There are a whole host of detailed issues which we will need to cover in Committee. The final, major area I want to touch on is that of the role played by the police. Inevitably, circumstances arise in which the police are required to become involved with people who may be a risk to themselves or to others. There is a strong feeling that encounters with the police are far too common for people with mental health conditions. As the independent review and the National Police Chiefs’ Council have pointed out, the presence of the police in situations where a mental health issue poses a risk of serious injury or death can be counterproductive. In its written submission to the Joint Committee, the Metropolitan Police stated that:
“Our officers simply cannot provide the specialist care needed, exposing both patients and officers to extreme risks”.
The NPCC has also expressed its concern that the role of the police in mental health pathways must be reduced.
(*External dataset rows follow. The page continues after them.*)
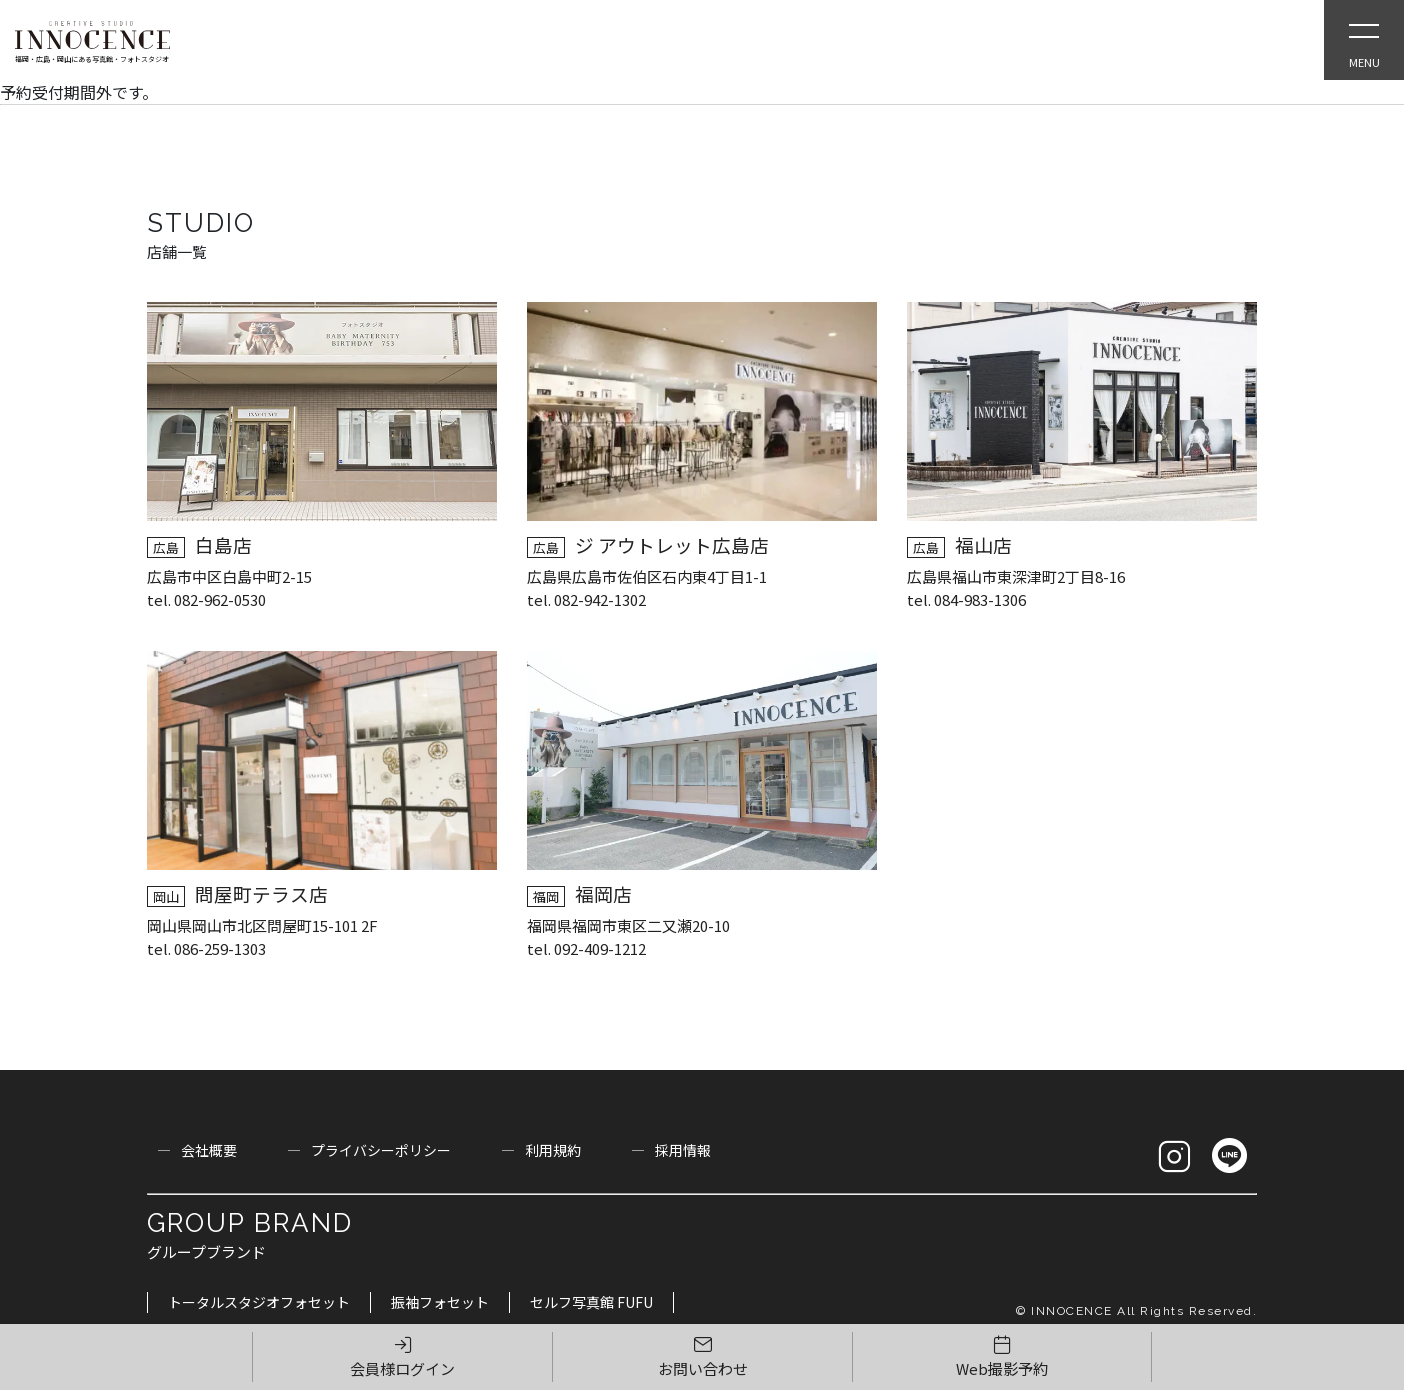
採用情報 (683, 1150)
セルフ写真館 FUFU (591, 1302)
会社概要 (209, 1150)
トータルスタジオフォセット (259, 1302)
It is welcome that the Bill goes some way to addressing this. Clause 46 removes police stations and prisons as places of safety, thereby preventing patients experiencing mental health crises from being locked up inappropriately. However, there is a potential knock-on effect that we should talk about in Committee. Well-intentioned as the provision is, it could well lead to a rise in people being admitted to accident and emergency departments, escorted by the police, and having to wait in crowded spaces with the lack of the necessary, specialised facilities until they can be assessed by clinicians. In this environment, the risk of harm could well be multiplied. We need to ask how this risk can best be mitigated. I fear that any realistic answer will need to involve resources, by which I mean taking steps to ensure that the requisite arrangements are made for NHS trusts to deal with an increase in the number of mental health patients being admitted to hospitals as places of safety. This is not an easy set of issues, but it is a subject that we cannot duck.
Parliament must see to it that wrongful, inappropriate and untherapeutic detentions of those undergoing a mental health crisis are brought to an end. The Bill provides us with a necessary and welcome opportunity to transform the treatment of those with mental health conditions and to bring both doctrine and practice well and truly into the 21st century. Along with my noble friend Lord Kamall, I look forward to working with the Minister and with noble Lords on all sides of the House to scrutinise and—where we can—improve the Bill’s provisions. Many thousands of the most vulnerable members of our society are depending on us to do so.